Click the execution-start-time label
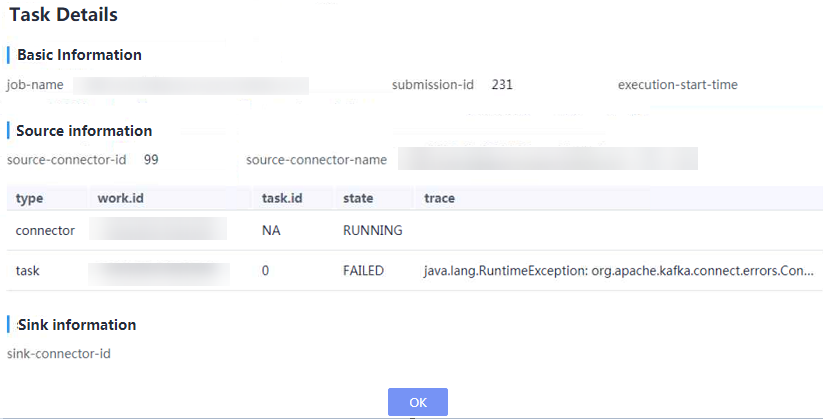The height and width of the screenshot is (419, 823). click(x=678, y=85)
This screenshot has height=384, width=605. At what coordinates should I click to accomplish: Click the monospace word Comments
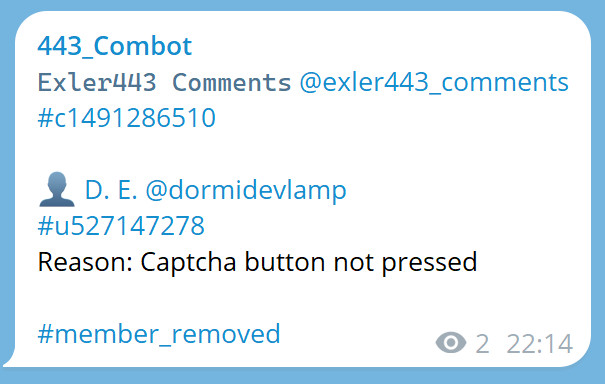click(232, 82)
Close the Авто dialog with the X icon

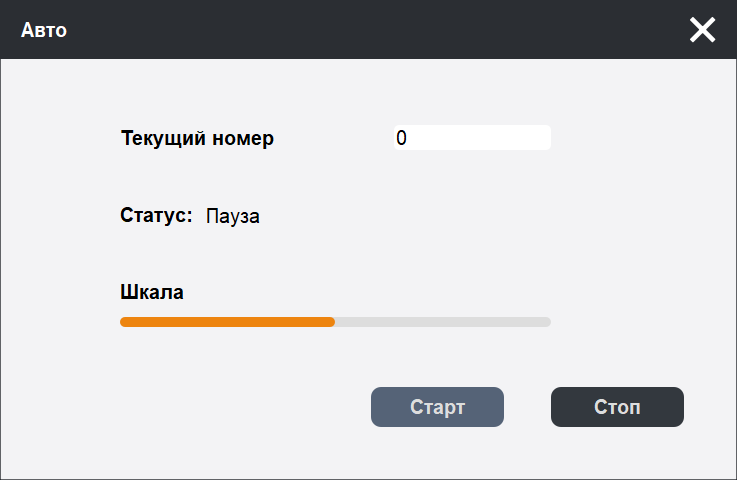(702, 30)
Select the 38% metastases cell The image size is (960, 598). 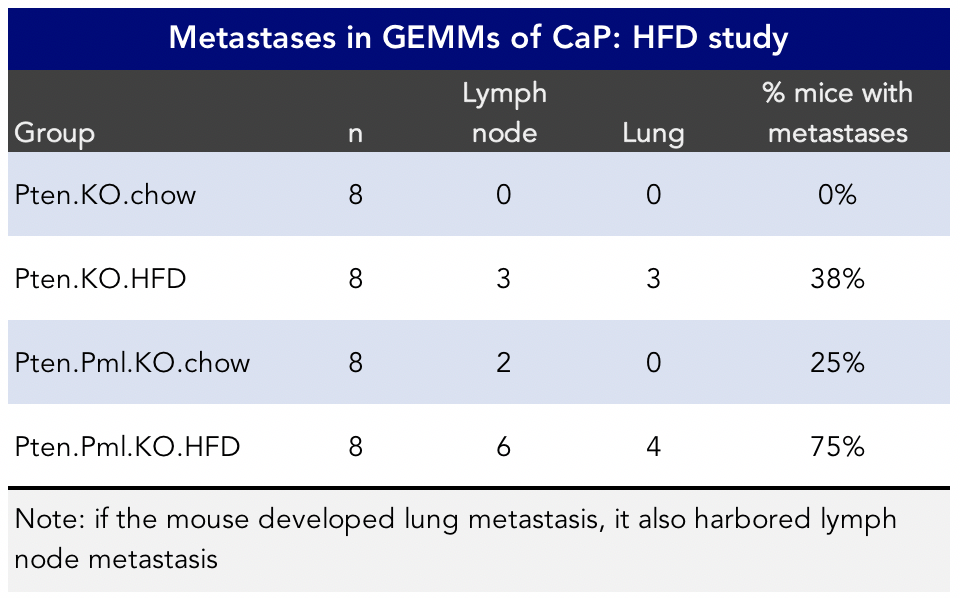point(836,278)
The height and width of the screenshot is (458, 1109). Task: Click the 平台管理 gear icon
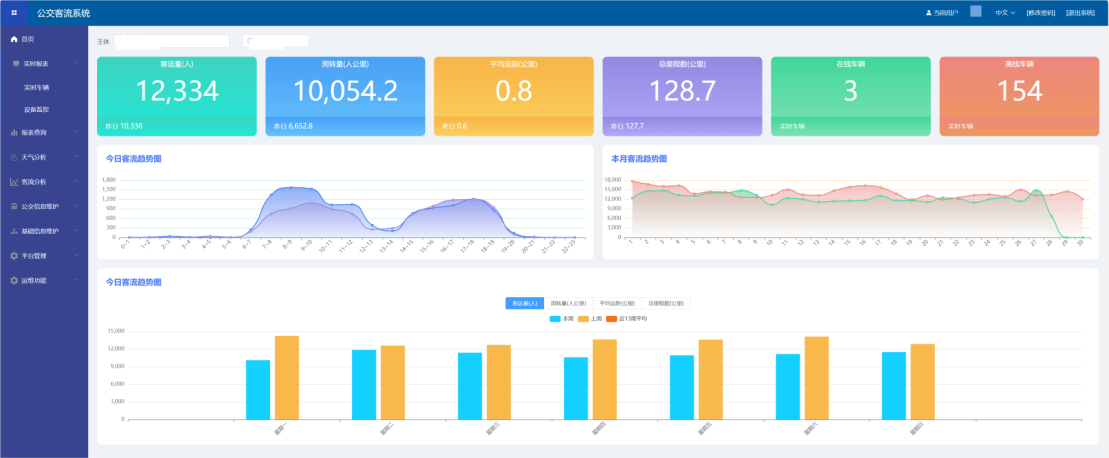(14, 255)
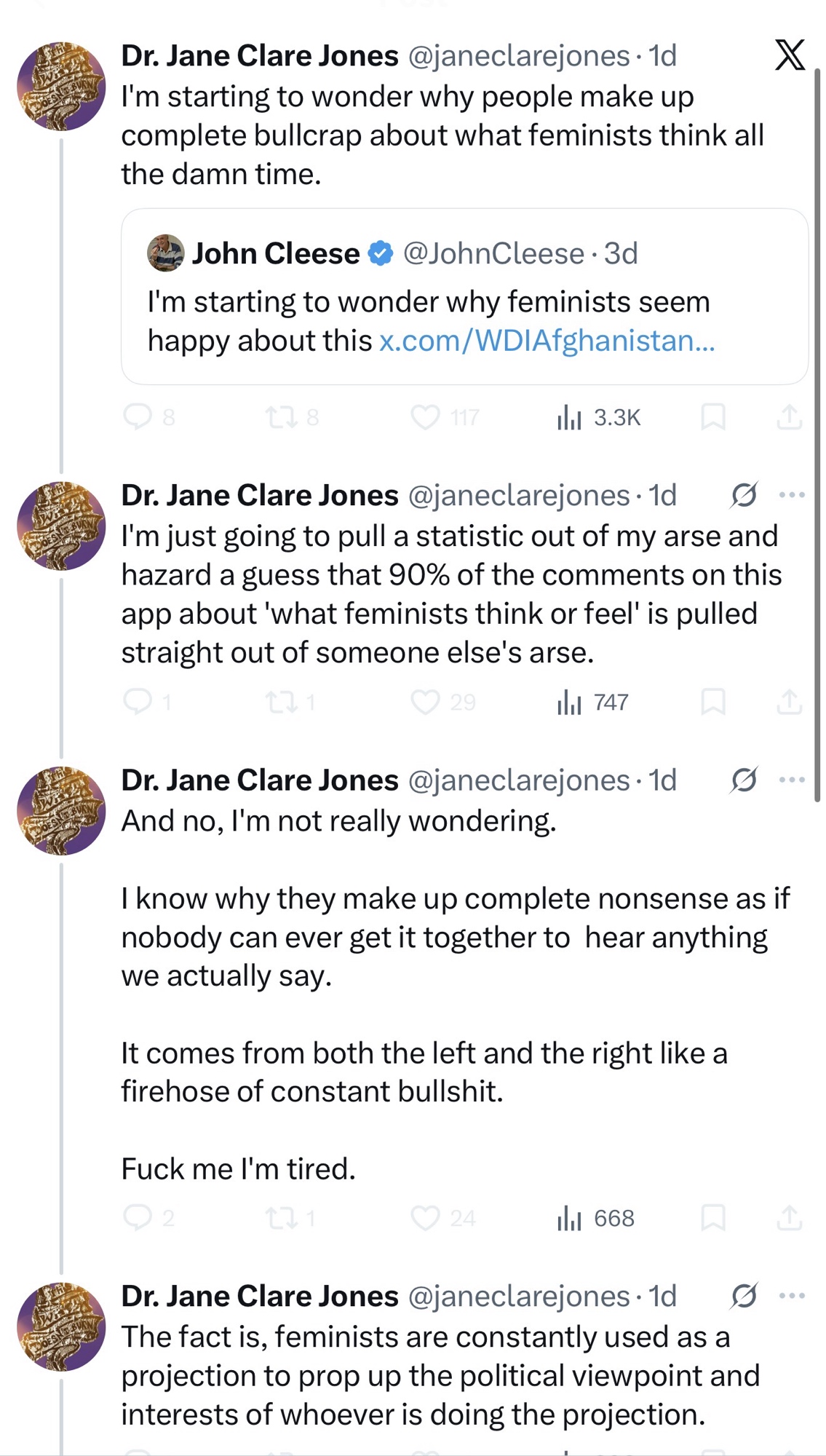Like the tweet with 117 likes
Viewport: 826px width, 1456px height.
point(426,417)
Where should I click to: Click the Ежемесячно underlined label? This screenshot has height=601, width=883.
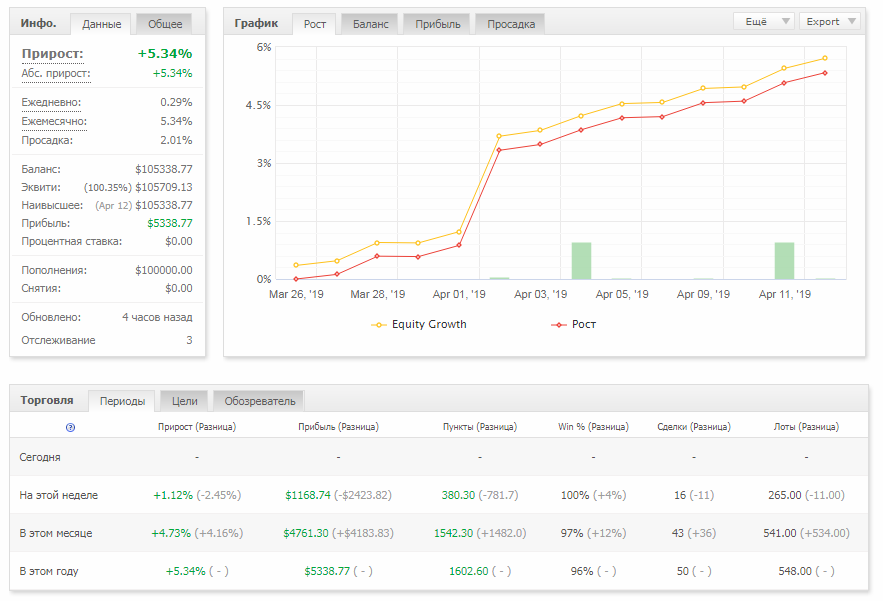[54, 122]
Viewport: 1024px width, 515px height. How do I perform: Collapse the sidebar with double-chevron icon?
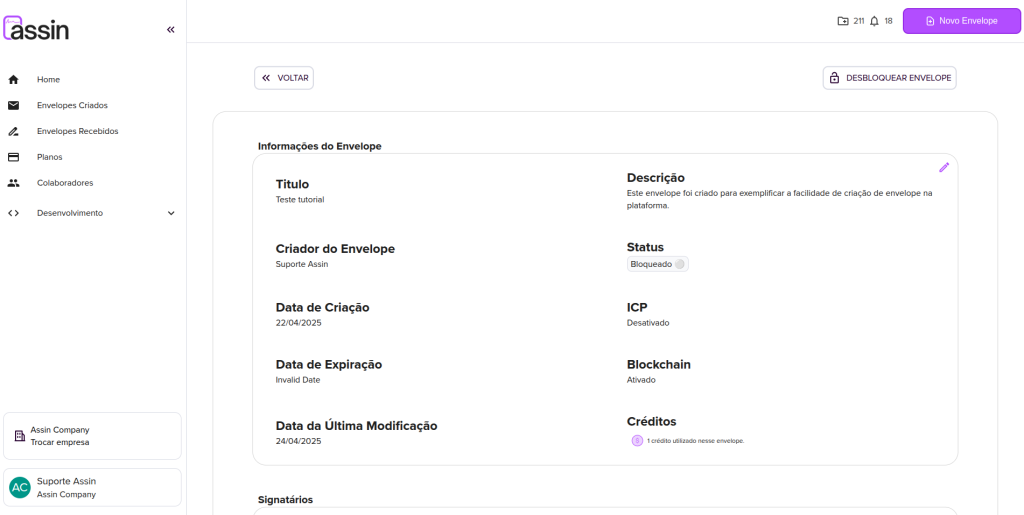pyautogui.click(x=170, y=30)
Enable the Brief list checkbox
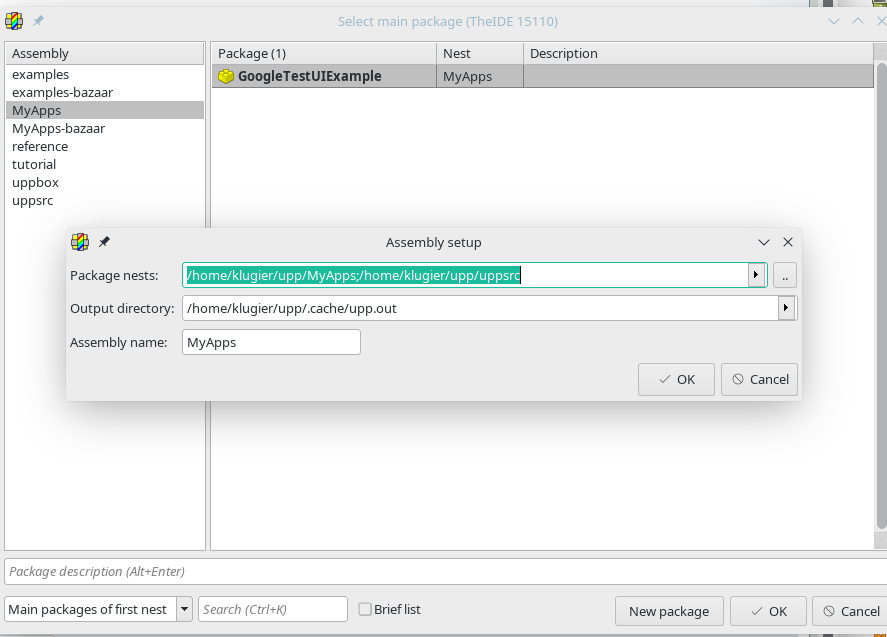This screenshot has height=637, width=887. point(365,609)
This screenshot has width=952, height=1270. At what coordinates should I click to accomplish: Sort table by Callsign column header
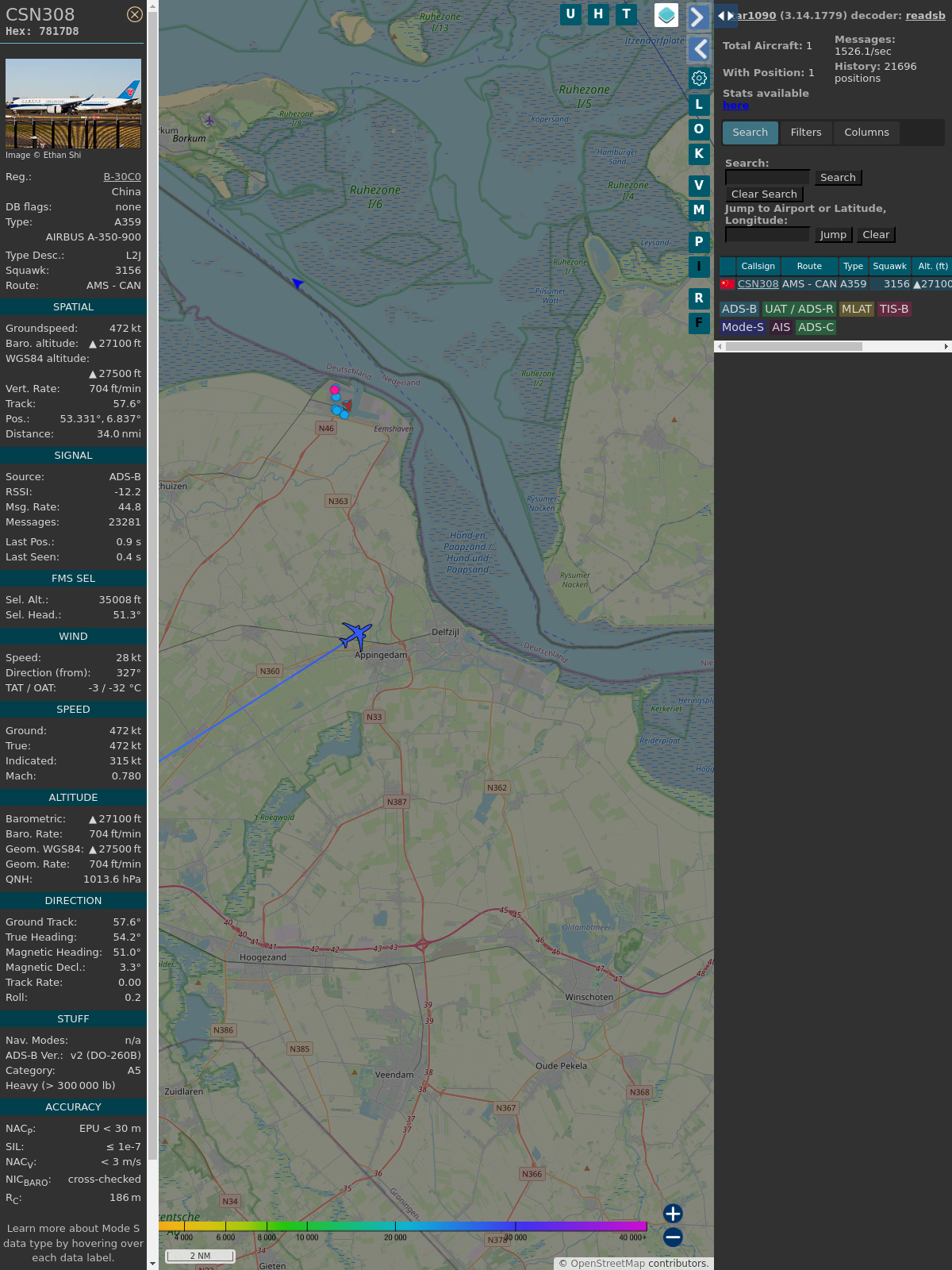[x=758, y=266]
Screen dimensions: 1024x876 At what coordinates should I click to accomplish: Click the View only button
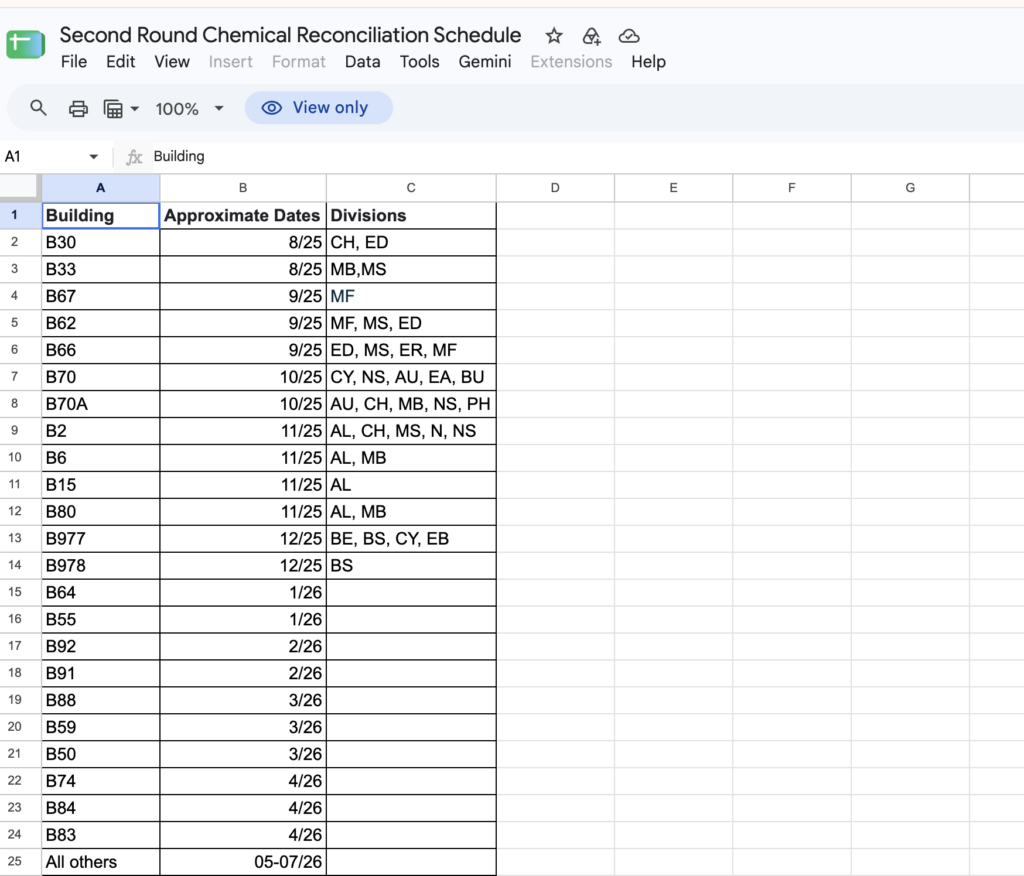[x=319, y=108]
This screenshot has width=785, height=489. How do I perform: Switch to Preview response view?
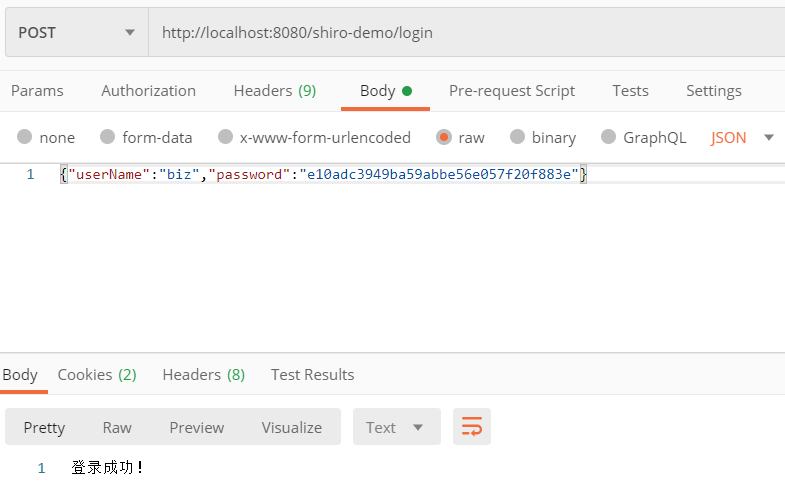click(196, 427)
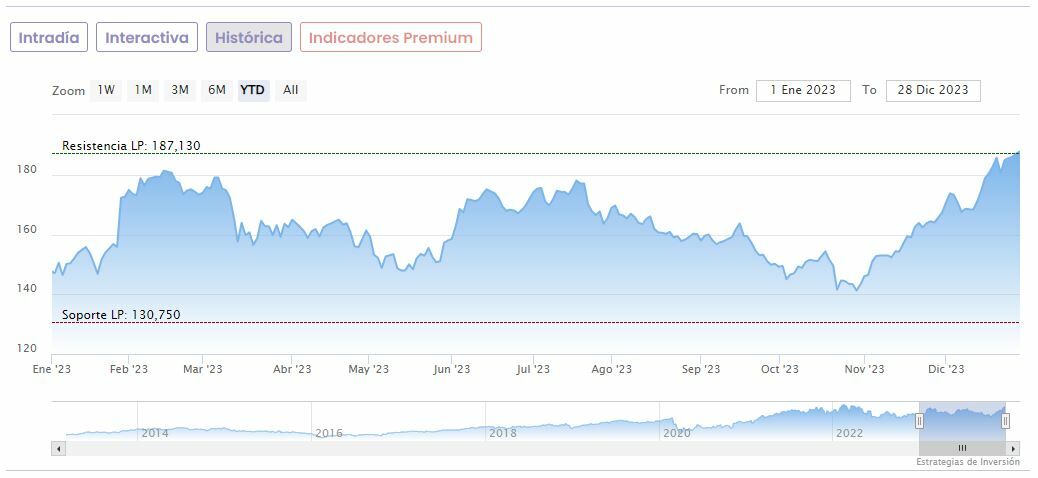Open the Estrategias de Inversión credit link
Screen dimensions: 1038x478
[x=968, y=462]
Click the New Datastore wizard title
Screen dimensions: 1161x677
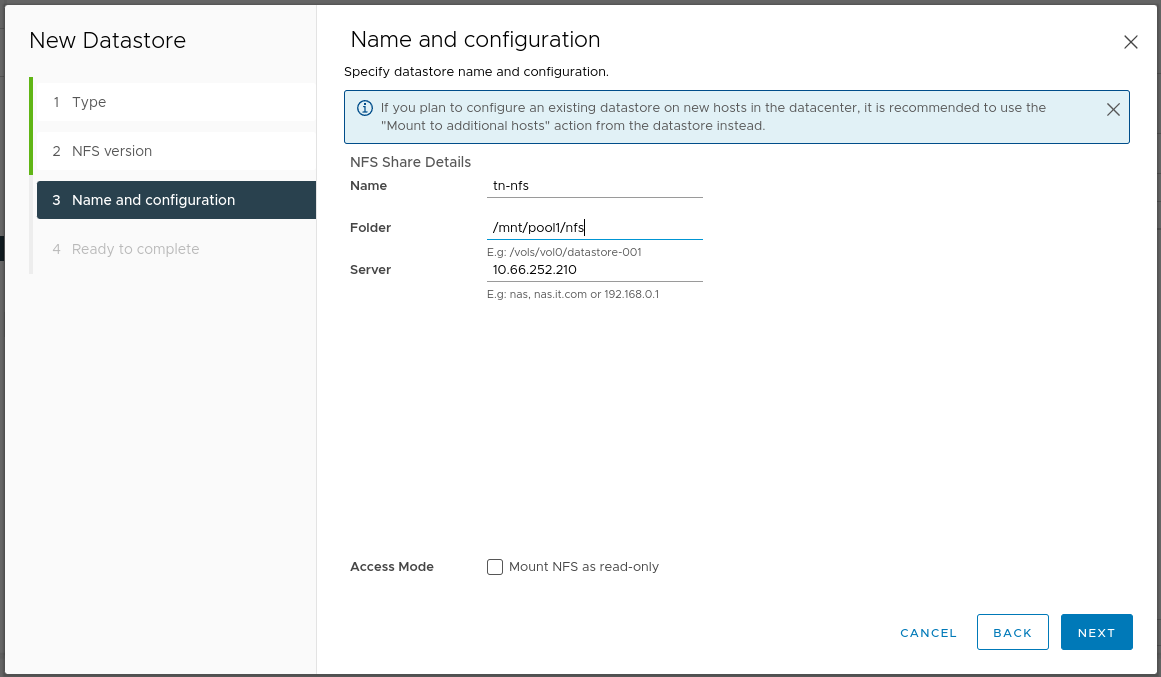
================
Directions for this task:
With the pictures left out, write out exactly the lines from the line containing "Where should I" through the last line of the entries above, both ends included, and no others.

Answer space:
Where should I click to: Click the Ежемесячно underlined label? This screenshot has height=601, width=883.
[54, 122]
Viewport: 1024px width, 515px height. How do I perform: Collapse the sidebar with double-chevron icon?
pyautogui.click(x=170, y=30)
Enable the Brief list checkbox
This screenshot has height=637, width=887. point(365,609)
This screenshot has width=952, height=1270. At what coordinates should I click to accomplish: Sort table by Callsign column header
[x=758, y=266]
Screen dimensions: 1024x876 At what coordinates should I click to accomplish: Click the View only button
[x=319, y=108]
This screenshot has width=785, height=489. How do I perform: Switch to Preview response view?
click(196, 427)
Open the Estrategias de Inversión credit link
Screen dimensions: 1038x478
[x=968, y=462]
Click the New Datastore wizard title
Screen dimensions: 1161x677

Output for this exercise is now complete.